● **Your objective**
Write out every line of the listing below, word for word and in the same order.

[Entries in the collection]
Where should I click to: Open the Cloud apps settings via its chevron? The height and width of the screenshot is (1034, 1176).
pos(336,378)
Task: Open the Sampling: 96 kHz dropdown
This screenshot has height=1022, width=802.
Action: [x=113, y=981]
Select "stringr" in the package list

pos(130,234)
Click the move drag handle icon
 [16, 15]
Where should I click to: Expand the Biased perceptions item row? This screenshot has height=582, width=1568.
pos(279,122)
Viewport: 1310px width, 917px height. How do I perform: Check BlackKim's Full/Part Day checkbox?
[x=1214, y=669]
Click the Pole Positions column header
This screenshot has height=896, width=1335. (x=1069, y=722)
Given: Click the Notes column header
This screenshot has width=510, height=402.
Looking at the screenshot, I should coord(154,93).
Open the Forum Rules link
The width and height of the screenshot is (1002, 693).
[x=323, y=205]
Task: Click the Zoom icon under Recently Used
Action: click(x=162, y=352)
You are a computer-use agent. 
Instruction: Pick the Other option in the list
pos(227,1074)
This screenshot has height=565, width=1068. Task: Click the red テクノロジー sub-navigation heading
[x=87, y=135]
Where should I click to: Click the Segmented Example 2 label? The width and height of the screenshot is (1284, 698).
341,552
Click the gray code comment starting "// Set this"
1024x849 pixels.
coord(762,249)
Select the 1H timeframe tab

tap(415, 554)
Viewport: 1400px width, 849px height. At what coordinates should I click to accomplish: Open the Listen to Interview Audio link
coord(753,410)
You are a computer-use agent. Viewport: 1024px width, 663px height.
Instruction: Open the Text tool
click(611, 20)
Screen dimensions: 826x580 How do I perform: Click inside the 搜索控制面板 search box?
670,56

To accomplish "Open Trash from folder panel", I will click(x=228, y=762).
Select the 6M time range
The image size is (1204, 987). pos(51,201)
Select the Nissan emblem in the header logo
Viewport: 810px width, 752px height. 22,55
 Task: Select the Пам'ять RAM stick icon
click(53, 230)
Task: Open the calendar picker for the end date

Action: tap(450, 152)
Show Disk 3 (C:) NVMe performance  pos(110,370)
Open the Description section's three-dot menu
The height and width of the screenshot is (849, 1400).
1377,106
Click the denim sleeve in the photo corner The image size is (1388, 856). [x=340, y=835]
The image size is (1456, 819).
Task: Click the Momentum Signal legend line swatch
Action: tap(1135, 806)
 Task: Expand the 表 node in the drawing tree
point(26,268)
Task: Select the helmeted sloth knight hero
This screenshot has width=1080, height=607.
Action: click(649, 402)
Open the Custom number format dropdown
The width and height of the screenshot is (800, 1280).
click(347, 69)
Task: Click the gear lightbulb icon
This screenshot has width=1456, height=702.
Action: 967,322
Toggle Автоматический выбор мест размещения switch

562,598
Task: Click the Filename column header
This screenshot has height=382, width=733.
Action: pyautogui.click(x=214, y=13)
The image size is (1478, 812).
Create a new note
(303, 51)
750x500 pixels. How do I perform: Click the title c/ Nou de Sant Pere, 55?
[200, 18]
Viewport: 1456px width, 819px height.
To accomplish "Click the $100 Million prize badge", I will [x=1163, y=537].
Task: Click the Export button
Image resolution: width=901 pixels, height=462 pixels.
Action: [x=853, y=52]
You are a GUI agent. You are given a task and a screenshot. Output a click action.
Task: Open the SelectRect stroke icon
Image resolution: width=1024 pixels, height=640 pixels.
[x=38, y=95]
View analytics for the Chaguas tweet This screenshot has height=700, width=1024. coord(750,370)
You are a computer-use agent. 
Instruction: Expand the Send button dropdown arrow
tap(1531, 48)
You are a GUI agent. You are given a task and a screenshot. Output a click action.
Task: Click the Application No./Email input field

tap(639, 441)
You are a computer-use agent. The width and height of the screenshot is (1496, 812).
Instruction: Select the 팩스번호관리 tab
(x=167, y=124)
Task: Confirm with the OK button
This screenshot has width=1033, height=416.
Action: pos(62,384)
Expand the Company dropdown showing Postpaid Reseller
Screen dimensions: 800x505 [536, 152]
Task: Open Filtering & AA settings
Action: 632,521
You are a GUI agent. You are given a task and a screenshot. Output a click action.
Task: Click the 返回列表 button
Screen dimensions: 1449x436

● **Full output**
Where should I click to: Open the Cloud apps settings via its chevron? The height and width of the screenshot is (1034, 1176).
pos(336,378)
Task: Open the Sampling: 96 kHz dropdown
This screenshot has height=1022, width=802.
Action: [x=113, y=981]
Select "stringr" in the package list

pos(130,234)
Click the move drag handle icon
 [16, 15]
Where should I click to: Expand the Biased perceptions item row? This screenshot has height=582, width=1568.
pos(279,122)
Viewport: 1310px width, 917px height. How do I perform: Check BlackKim's Full/Part Day checkbox?
[x=1214, y=669]
Click the Pole Positions column header
This screenshot has height=896, width=1335. (x=1069, y=722)
Given: Click the Notes column header
This screenshot has width=510, height=402.
Looking at the screenshot, I should coord(154,93).
Open the Forum Rules link
The width and height of the screenshot is (1002, 693).
[x=323, y=205]
Task: Click the Zoom icon under Recently Used
Action: click(x=162, y=352)
You are a computer-use agent. 
Instruction: Pick the Other option in the list
pos(227,1074)
This screenshot has height=565, width=1068. Task: Click the red テクノロジー sub-navigation heading
[x=87, y=135]
Where should I click to: Click the Segmented Example 2 label? The width and height of the screenshot is (1284, 698).
341,552
Click the gray code comment starting "// Set this"
1024x849 pixels.
coord(762,249)
Select the 1H timeframe tab

tap(415, 554)
Viewport: 1400px width, 849px height. At what coordinates should I click to accomplish: Open the Listen to Interview Audio link
coord(753,410)
You are a computer-use agent. Viewport: 1024px width, 663px height.
Instruction: Open the Text tool
click(611, 20)
Screen dimensions: 826x580 How do I perform: Click inside the 搜索控制面板 search box?
670,56

To accomplish "Open Trash from folder panel", I will click(x=228, y=762).
Select the 6M time range
The image size is (1204, 987). pos(51,201)
Select the Nissan emblem in the header logo
Viewport: 810px width, 752px height. 22,55
 Task: Select the Пам'ять RAM stick icon
click(53, 230)
Task: Open the calendar picker for the end date

Action: tap(450, 152)
Show Disk 3 (C:) NVMe performance  pos(110,370)
Open the Description section's three-dot menu
The height and width of the screenshot is (849, 1400).
1377,106
Click the denim sleeve in the photo corner The image size is (1388, 856). [x=340, y=835]
The image size is (1456, 819).
Task: Click the Momentum Signal legend line swatch
Action: tap(1135, 806)
 Task: Expand the 表 node in the drawing tree
point(26,268)
Task: Select the helmeted sloth knight hero
This screenshot has width=1080, height=607.
Action: click(649, 402)
Open the Custom number format dropdown
The width and height of the screenshot is (800, 1280).
click(347, 69)
Task: Click the gear lightbulb icon
This screenshot has width=1456, height=702.
Action: 967,322
Toggle Автоматический выбор мест размещения switch

562,598
Task: Click the Filename column header
This screenshot has height=382, width=733.
Action: pyautogui.click(x=214, y=13)
The image size is (1478, 812).
Create a new note
(303, 51)
750x500 pixels. How do I perform: Click the title c/ Nou de Sant Pere, 55?
[200, 18]
Viewport: 1456px width, 819px height.
To accomplish "Click the $100 Million prize badge", I will [x=1163, y=537].
Task: Click the Export button
Image resolution: width=901 pixels, height=462 pixels.
Action: [x=853, y=52]
You are a GUI agent. You are given a task and a screenshot. Output a click action.
Task: Open the SelectRect stroke icon
Image resolution: width=1024 pixels, height=640 pixels.
[x=38, y=95]
View analytics for the Chaguas tweet This screenshot has height=700, width=1024. coord(750,370)
You are a computer-use agent. 
Instruction: Expand the Send button dropdown arrow
tap(1531, 48)
You are a GUI agent. You are given a task and a screenshot. Output a click action.
Task: Click the Application No./Email input field

tap(639, 441)
You are a computer-use agent. The width and height of the screenshot is (1496, 812).
Instruction: Select the 팩스번호관리 tab
(x=167, y=124)
Task: Confirm with the OK button
This screenshot has width=1033, height=416.
Action: pos(62,384)
Expand the Company dropdown showing Postpaid Reseller
Screen dimensions: 800x505 [536, 152]
Task: Open Filtering & AA settings
Action: 632,521
You are a GUI agent. You are given a task and a screenshot. Output a click action.
Task: Click the 返回列表 button
Screen dimensions: 1449x436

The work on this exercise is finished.